▶ Your task:
Extract the entries in their exact form.

▶ Dataset records:

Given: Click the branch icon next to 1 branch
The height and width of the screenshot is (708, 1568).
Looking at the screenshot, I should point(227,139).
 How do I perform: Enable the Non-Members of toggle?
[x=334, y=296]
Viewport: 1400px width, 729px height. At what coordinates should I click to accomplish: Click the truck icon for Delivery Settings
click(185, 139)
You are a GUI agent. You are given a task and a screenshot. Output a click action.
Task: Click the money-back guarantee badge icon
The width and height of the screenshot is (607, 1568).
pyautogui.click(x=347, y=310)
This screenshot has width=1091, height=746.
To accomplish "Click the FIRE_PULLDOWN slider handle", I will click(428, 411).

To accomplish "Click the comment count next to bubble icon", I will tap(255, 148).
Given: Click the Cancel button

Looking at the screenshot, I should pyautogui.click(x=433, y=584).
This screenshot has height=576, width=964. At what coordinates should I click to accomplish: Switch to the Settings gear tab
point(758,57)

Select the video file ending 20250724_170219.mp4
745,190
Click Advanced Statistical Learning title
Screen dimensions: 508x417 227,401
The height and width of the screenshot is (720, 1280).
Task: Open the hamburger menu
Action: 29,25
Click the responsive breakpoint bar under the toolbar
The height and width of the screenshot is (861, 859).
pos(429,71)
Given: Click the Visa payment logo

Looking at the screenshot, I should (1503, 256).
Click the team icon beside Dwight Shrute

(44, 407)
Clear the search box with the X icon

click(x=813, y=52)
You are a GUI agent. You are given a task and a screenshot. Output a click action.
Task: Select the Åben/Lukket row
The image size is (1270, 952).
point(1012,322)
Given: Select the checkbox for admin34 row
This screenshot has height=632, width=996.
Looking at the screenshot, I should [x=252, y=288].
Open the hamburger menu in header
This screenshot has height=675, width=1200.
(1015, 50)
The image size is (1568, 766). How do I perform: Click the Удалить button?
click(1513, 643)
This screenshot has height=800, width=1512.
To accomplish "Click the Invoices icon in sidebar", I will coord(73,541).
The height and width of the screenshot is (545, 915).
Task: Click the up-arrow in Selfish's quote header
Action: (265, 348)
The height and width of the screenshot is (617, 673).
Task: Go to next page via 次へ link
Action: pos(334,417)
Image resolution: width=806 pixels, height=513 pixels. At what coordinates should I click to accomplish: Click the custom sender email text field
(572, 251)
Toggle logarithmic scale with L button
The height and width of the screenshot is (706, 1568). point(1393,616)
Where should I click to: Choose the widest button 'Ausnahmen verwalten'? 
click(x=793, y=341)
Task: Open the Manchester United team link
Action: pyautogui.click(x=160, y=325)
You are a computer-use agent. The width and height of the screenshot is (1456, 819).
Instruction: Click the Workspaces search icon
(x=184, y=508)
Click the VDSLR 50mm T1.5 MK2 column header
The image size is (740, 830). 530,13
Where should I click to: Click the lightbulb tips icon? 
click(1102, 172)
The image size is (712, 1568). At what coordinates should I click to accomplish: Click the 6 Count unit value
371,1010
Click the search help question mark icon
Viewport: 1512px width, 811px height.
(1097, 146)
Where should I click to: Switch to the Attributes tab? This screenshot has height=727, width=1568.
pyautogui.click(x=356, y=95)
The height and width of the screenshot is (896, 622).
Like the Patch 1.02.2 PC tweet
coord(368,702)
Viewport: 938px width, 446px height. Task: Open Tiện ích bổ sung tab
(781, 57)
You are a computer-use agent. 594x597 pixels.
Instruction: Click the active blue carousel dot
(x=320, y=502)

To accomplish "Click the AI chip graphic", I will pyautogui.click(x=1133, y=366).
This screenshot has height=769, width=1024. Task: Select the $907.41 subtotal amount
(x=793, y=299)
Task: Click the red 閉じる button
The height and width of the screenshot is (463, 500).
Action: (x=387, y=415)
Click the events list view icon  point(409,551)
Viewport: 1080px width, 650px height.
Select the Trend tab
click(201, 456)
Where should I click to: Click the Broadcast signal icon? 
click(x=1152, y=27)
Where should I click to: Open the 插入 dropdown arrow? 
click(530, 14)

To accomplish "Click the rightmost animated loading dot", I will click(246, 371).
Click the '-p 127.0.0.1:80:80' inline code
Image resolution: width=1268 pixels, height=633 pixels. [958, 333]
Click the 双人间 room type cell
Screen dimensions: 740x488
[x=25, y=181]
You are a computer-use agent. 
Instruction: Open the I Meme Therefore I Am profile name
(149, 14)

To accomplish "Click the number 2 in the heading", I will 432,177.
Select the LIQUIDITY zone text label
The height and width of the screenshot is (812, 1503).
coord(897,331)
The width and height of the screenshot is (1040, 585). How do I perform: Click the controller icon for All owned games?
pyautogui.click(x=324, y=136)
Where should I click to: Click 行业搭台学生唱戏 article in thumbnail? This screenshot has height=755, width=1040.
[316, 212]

▶ Task answer:
Given: Click the branch icon next to 1 branch
The height and width of the screenshot is (708, 1568).
Looking at the screenshot, I should point(227,139).
 How do I perform: Enable the Non-Members of toggle?
[x=334, y=296]
Viewport: 1400px width, 729px height. At what coordinates should I click to accomplish: Click the truck icon for Delivery Settings
click(185, 139)
You are a GUI agent. You are given a task and a screenshot. Output a click action.
Task: Click the money-back guarantee badge icon
The width and height of the screenshot is (607, 1568).
pyautogui.click(x=347, y=310)
This screenshot has width=1091, height=746.
To accomplish "Click the FIRE_PULLDOWN slider handle", I will click(428, 411).

To accomplish "Click the comment count next to bubble icon", I will tap(255, 148).
Given: Click the Cancel button

Looking at the screenshot, I should pyautogui.click(x=433, y=584).
This screenshot has height=576, width=964. At what coordinates should I click to accomplish: Switch to the Settings gear tab
point(758,57)

Select the video file ending 20250724_170219.mp4
745,190
Click Advanced Statistical Learning title
Screen dimensions: 508x417 227,401
The height and width of the screenshot is (720, 1280).
Task: Open the hamburger menu
Action: 29,25
Click the responsive breakpoint bar under the toolbar
The height and width of the screenshot is (861, 859).
pos(429,71)
Given: Click the Visa payment logo

Looking at the screenshot, I should (1503, 256).
Click the team icon beside Dwight Shrute

(44, 407)
Clear the search box with the X icon

click(x=813, y=52)
You are a GUI agent. You are given a task and a screenshot. Output a click action.
Task: Select the Åben/Lukket row
The image size is (1270, 952).
point(1012,322)
Given: Select the checkbox for admin34 row
This screenshot has height=632, width=996.
Looking at the screenshot, I should [x=252, y=288].
Open the hamburger menu in header
This screenshot has height=675, width=1200.
(1015, 50)
The image size is (1568, 766). How do I perform: Click the Удалить button?
click(1513, 643)
This screenshot has height=800, width=1512.
To accomplish "Click the Invoices icon in sidebar", I will coord(73,541).
The height and width of the screenshot is (545, 915).
Task: Click the up-arrow in Selfish's quote header
Action: (265, 348)
The height and width of the screenshot is (617, 673).
Task: Go to next page via 次へ link
Action: pos(334,417)
Image resolution: width=806 pixels, height=513 pixels. At what coordinates should I click to accomplish: Click the custom sender email text field
(572, 251)
Toggle logarithmic scale with L button
The height and width of the screenshot is (706, 1568). point(1393,616)
Where should I click to: Choose the widest button 'Ausnahmen verwalten'? 
click(x=793, y=341)
Task: Open the Manchester United team link
Action: pyautogui.click(x=160, y=325)
You are a computer-use agent. The width and height of the screenshot is (1456, 819).
Instruction: Click the Workspaces search icon
(x=184, y=508)
Click the VDSLR 50mm T1.5 MK2 column header
The image size is (740, 830). 530,13
Where should I click to: Click the lightbulb tips icon? 
click(1102, 172)
The image size is (712, 1568). At what coordinates should I click to accomplish: Click the 6 Count unit value
371,1010
Click the search help question mark icon
Viewport: 1512px width, 811px height.
(1097, 146)
Where should I click to: Switch to the Attributes tab? This screenshot has height=727, width=1568.
pyautogui.click(x=356, y=95)
The height and width of the screenshot is (896, 622).
Like the Patch 1.02.2 PC tweet
coord(368,702)
Viewport: 938px width, 446px height. Task: Open Tiện ích bổ sung tab
(781, 57)
You are a computer-use agent. 594x597 pixels.
Instruction: Click the active blue carousel dot
(x=320, y=502)

To accomplish "Click the AI chip graphic", I will pyautogui.click(x=1133, y=366).
This screenshot has height=769, width=1024. Task: Select the $907.41 subtotal amount
(x=793, y=299)
Task: Click the red 閉じる button
The height and width of the screenshot is (463, 500).
Action: (x=387, y=415)
Click the events list view icon  point(409,551)
Viewport: 1080px width, 650px height.
Select the Trend tab
click(201, 456)
Where should I click to: Click the Broadcast signal icon? 
click(x=1152, y=27)
Where should I click to: Open the 插入 dropdown arrow? 
click(530, 14)

To accomplish "Click the rightmost animated loading dot", I will click(246, 371).
Click the '-p 127.0.0.1:80:80' inline code
Image resolution: width=1268 pixels, height=633 pixels. [958, 333]
Click the 双人间 room type cell
Screen dimensions: 740x488
[x=25, y=181]
You are a computer-use agent. 
Instruction: Open the I Meme Therefore I Am profile name
(149, 14)

To accomplish "Click the number 2 in the heading", I will 432,177.
Select the LIQUIDITY zone text label
The height and width of the screenshot is (812, 1503).
coord(897,331)
The width and height of the screenshot is (1040, 585). How do I perform: Click the controller icon for All owned games?
pyautogui.click(x=324, y=136)
Where should I click to: Click 行业搭台学生唱戏 article in thumbnail? This screenshot has height=755, width=1040.
[316, 212]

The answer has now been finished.